Après lui, deux riches habitans d’Alger, deux Maures, se présentèrent afin d’obtenir que l’humiliation d’une occupation fût épargnée à la ville. Pour fléchir le général de Bourmont, ils lui offrirent de lui apporter sur un plat la tête d’Hussein-Dey. « Cela ne me ferait pas le moindre plaisir, » répliqua en souriant le général. Il leur promit toutefois de faire cesser le feu, sur l’engagement qu’ils prirent que les négociations allaient s’ouvrir. Le dey, de son côté, essayait encore de se soustraire aux conditions qu’on lui imposait. Il s’adressait au commandant de la flotte, qui refusa d’entrer en pourparlers avec lui, et le renvoya au général en chef. Il recourut même aux bons offices du consul d’Angleterre, qui ne craignit pas de se joindre au parlementaire quand celui-ci vint retrouver le comte de Bourmont. Mais le général écarta vivement tout essai de médiation et remit à Sidi-Mustapha un projet de capitulation dont quelques instans après Hussein-Dey dut écouter la lecture. C’est à ce moment qu’il se sentit définitivement vaincu. Il n’essaya pas d’obtenir des conditions plus douces. Il demanda seulement que l’entrée des troupes françaises fût retardée de quelques heures, Pour prix de cette concession, il dut mettre en liberté sur-le-champ les naufragés du Silène et de l’Aventure, qui furent conduits au quartier-général. A dix heures, la capitulation était signée. Elle garantissait au dey sa liberté et ses richesses personnelles ; la même garantie était donnée à ses soldats et aux habitans d’Alger. L’exercice de la religion mahométane était assuré ; les troupes françaises devaient entrer dans la Casbah le même jour à midi.

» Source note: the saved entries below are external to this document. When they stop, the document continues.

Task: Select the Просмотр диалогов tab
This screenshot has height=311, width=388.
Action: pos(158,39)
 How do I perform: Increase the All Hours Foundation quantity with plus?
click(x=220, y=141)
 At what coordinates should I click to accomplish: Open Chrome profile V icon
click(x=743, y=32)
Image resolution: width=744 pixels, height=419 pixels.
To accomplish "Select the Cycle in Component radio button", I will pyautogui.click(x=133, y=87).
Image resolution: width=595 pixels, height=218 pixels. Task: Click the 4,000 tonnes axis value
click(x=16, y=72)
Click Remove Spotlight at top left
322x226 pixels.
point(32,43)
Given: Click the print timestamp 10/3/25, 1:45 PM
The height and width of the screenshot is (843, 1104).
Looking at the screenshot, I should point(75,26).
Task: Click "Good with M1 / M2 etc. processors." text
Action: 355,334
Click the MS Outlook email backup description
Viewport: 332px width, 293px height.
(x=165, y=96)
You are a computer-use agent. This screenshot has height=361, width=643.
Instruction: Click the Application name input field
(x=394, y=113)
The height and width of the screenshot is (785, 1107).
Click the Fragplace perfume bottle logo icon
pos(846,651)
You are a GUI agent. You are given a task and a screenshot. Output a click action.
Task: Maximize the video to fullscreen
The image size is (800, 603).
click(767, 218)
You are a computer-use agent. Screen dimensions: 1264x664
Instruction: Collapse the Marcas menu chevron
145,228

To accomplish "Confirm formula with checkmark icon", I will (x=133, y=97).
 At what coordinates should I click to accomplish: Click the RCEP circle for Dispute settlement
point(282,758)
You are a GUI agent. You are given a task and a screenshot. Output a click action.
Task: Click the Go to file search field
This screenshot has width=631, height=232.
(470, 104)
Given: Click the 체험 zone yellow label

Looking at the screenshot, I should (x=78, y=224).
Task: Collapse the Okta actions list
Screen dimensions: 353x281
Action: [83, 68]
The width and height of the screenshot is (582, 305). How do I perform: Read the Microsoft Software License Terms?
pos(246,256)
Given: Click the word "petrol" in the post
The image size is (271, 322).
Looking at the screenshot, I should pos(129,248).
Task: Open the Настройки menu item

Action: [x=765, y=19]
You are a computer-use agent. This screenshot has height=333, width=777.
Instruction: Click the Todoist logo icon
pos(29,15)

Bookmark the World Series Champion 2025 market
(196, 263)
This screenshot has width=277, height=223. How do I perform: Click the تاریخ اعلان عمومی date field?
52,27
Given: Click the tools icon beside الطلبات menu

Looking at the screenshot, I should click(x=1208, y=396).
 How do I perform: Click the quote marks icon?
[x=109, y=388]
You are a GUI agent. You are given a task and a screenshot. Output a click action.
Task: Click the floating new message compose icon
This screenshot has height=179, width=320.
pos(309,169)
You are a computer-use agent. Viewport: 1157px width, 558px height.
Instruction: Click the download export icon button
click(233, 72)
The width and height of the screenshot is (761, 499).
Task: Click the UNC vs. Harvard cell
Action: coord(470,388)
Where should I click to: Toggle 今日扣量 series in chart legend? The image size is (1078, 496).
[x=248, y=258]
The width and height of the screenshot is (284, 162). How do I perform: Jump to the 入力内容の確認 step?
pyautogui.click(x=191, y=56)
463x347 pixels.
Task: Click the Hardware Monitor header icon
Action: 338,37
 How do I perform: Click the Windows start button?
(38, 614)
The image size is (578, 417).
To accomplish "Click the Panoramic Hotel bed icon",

Au camp français, on s’apprêtait depuis la veille pour cette entrée, et, à l’heure dite, les portes de la ville s’ouvraient devant l’armée, qui touchait au but de l’expédition après une campagne de vingt jours. Disons-le immédiatement à l’honneur de nos soldats et de leurs chefs, ils furent aussi modérés dans le triomphe qu’ils avaient été vaillans dans le combat. On n’eut pas à punir la moindre agression ni contre les personnes, ni contre les propriétés ; les commissaires français prirent possession du trésor de la Casbah, qui s’élevait, en monnaies et en lingots d’or et d’argent à 48,684,528 fr., sans compter les denrées, les munitions, les armes, les étoffes précieuses, les marchandises, et en rendirent compte fidèlement. Quand plus tard l’esprit de parti essaya d’imprimer une flétrissure à l’armée qui avait conquis Alger et l’accusa d’avoir rais la Casbah au pillage, une enquête ordonnée par le général Clausel, successeur du général de Bourmont, vint démontrer le caractère calomnieux de cette accusation et prouver que tous ceux qui avaient pris part à l’expédition en étaient sortis les mains nettes.